Housing Starts Rebound in January by More Than Forecast
U.S. new-home construction rebounded by more than expected in January amid strength in single-family starts and a nine-month high for permits, signaling the market is stabilizing thanks to lower mortgage rates.
Residential starts rose 18.6% to a 1.23 million annualized rate after a downwardly revised 1.04 million in the prior month, according to government figures March 8 that were delayed two weeks by the federal shutdown. Permits, a proxy for future construction, rose 1.4% to a 1.35 million rate, compared with forecasts for a decline.
The data point to how lower borrowing costs are encouraging builders and supporting demand, which also is buoyed by a solid labor market with rising wages and extra funds from tax cuts. Still, headwinds remain for developers, including elevated material prices and rising labor costs.

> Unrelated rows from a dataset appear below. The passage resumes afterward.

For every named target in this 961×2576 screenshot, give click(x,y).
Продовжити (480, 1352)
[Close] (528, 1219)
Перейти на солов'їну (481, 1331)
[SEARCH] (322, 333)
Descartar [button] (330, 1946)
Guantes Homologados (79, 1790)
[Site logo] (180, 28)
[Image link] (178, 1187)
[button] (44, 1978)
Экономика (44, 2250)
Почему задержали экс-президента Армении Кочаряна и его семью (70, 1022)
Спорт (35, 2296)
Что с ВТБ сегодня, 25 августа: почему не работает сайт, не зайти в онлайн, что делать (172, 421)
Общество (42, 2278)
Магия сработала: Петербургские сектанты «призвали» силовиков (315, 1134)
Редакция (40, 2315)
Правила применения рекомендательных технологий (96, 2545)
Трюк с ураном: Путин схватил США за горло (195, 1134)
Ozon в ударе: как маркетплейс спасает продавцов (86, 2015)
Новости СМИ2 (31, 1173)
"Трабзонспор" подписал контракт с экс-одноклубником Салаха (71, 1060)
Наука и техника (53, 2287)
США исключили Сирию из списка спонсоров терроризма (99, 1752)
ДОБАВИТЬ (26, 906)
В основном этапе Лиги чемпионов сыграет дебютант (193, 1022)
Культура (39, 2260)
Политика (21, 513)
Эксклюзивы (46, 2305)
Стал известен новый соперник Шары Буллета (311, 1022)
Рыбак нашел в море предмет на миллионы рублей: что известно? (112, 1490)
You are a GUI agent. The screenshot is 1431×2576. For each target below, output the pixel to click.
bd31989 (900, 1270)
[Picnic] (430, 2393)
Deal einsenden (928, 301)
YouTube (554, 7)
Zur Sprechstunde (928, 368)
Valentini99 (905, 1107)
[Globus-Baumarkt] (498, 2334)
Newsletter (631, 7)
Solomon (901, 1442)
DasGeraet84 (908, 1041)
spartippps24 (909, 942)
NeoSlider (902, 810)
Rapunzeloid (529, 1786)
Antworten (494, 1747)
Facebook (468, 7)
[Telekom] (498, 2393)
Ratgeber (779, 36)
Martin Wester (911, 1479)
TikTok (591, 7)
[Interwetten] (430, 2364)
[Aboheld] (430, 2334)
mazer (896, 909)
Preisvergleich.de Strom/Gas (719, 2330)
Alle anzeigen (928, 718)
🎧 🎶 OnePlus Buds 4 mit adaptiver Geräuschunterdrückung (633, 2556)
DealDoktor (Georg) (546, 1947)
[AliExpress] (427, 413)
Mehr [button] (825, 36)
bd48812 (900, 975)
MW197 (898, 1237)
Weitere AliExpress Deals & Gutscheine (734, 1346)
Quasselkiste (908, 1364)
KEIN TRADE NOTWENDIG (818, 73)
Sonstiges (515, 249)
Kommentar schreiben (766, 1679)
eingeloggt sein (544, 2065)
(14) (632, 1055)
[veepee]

Single-family starts jumped 25.1%, the biggest one-month gain since 1979, to 926,000, though permits for the category fell 2.1% to the lowest level since August 2017. Starts for multifamily homes of five units or more, a category that tends to be volatile and includes apartment buildings and condominiums, rose 4% while permits were up 4.8%. Other reports have showed reason for optimism in housing at the start of 2019, as pending home sales rose by more than forecast in January and the outlook among homebuilders picked up.